On Bees and Farming
- laurengoff
- May 17, 2016
- 2 min read
Why don't we talk about bees? Quite a lot has been said about the recent, sudden death of honey bees, a Eurasian bee species brought to the United States that is most often used for commercial honey production and crop pollination. A few hypotheses have been thrown around as to why this is happening, but the consensus now seems to be that it is due to Colony Collapse Disorder (CCD): the sudden die-off of bee colonies due to the disappearance of adult bees. This disorder is not yet explained by scientists, though there are still more hypotheses for this phenomenon.
Why is this important, you may ask? The monetary value of honey bees as commercial pollinators in the US is estimated at about $15 billion annually. They do almost 80% of all crop pollination here, and several crops need bees to even produce seed, such as blueberries, blackberries, watermelons, squashes, and pumpkins. Bees are fascinating creatures not just because of their usefulness in food production, however, but also because of their linguistic and spiritual significance.
Through the "waggle dance," a series of wiggles and figure-eights that bees make by walking, bees communicate to their hive mates the location and distance of sources of pollen. This method of communication does not meet all of the characteristics needed to reach the status of a language, which only human languages do, but they can still use it to communicate information about subjects that are removed in time and space from the bee performing the dance.
Bees are also used as symbols of the Christian in the world by the Fathers of the early Church. St. Basil the Great, in his Address to Young Men on the Right Use of Greek Literature, he suggested that Christians who were worried about reading non-Christian literature approach these works like bees approach flowers.

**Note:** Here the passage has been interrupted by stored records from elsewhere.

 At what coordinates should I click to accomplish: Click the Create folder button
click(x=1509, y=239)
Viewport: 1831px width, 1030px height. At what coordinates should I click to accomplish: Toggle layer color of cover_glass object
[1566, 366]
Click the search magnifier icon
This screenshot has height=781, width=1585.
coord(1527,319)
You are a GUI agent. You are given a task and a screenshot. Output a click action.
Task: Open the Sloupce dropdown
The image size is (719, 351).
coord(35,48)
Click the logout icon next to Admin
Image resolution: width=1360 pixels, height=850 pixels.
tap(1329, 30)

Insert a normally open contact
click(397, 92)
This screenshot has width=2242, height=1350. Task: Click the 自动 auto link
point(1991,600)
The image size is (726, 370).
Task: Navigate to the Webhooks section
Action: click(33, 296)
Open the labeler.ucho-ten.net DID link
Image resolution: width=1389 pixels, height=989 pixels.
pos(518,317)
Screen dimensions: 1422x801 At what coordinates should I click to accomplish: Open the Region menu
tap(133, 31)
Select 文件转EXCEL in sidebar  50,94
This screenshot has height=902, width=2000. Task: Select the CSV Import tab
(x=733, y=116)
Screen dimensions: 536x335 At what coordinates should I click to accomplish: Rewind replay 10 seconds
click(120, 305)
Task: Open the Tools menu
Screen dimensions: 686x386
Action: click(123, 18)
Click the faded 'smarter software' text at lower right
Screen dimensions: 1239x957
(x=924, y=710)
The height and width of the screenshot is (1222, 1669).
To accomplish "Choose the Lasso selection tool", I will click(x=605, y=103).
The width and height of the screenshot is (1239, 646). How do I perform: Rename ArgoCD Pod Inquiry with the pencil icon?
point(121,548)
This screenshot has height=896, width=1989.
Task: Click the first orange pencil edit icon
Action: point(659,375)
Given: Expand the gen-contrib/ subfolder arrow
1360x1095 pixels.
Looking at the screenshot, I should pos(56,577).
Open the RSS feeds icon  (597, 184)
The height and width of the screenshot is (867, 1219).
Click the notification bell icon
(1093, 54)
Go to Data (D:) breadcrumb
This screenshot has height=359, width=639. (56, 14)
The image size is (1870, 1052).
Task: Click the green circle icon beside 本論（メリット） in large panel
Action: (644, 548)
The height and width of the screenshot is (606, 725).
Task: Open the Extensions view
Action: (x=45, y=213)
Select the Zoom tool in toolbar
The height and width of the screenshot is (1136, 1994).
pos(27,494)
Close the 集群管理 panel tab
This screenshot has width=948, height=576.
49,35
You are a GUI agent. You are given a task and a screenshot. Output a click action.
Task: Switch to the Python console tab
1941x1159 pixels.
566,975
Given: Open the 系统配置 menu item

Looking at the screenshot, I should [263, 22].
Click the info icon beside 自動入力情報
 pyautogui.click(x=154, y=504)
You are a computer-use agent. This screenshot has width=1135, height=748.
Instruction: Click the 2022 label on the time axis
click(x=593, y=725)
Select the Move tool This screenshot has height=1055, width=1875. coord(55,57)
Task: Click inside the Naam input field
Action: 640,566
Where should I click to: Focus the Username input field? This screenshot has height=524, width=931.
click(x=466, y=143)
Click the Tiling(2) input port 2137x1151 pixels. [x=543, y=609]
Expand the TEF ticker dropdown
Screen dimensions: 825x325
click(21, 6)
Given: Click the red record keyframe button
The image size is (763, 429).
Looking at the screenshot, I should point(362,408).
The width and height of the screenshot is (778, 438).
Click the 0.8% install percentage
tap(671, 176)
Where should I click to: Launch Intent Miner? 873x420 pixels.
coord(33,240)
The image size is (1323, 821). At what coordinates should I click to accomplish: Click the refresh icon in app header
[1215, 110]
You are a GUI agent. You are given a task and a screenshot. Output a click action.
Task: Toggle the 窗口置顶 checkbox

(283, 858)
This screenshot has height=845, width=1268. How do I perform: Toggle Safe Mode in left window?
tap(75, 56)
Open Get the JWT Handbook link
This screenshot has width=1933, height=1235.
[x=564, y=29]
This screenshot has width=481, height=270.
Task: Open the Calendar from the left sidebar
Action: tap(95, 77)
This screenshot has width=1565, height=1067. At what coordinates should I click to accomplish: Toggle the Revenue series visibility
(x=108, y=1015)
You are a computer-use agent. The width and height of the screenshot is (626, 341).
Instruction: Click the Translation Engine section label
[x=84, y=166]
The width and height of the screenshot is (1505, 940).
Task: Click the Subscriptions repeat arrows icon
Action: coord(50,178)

Just like bees only take the good nectar from flowers, Christians should only take the good from whatever thing we read or whatever situation we find ourselves in, and leave the rest behind. St. John Chrysostom said, "The bee is more honored than other animals, not because she labors, but because she labors for others." Bees aren't literally better than other animals, of course, they they are simply a good reminder of how Christians should act.
One of the things I was surprised about when I visited the farm was that it has an apiary, or a place where Italian honey bees are kept for use in pollinating or honey making. Knowing what I know now about crops that need bees to reproduce, this makes quite a lot of sense to me. I'm glad that we have made a habitat for them so that they can get nourishment from a variety of non-modified crops.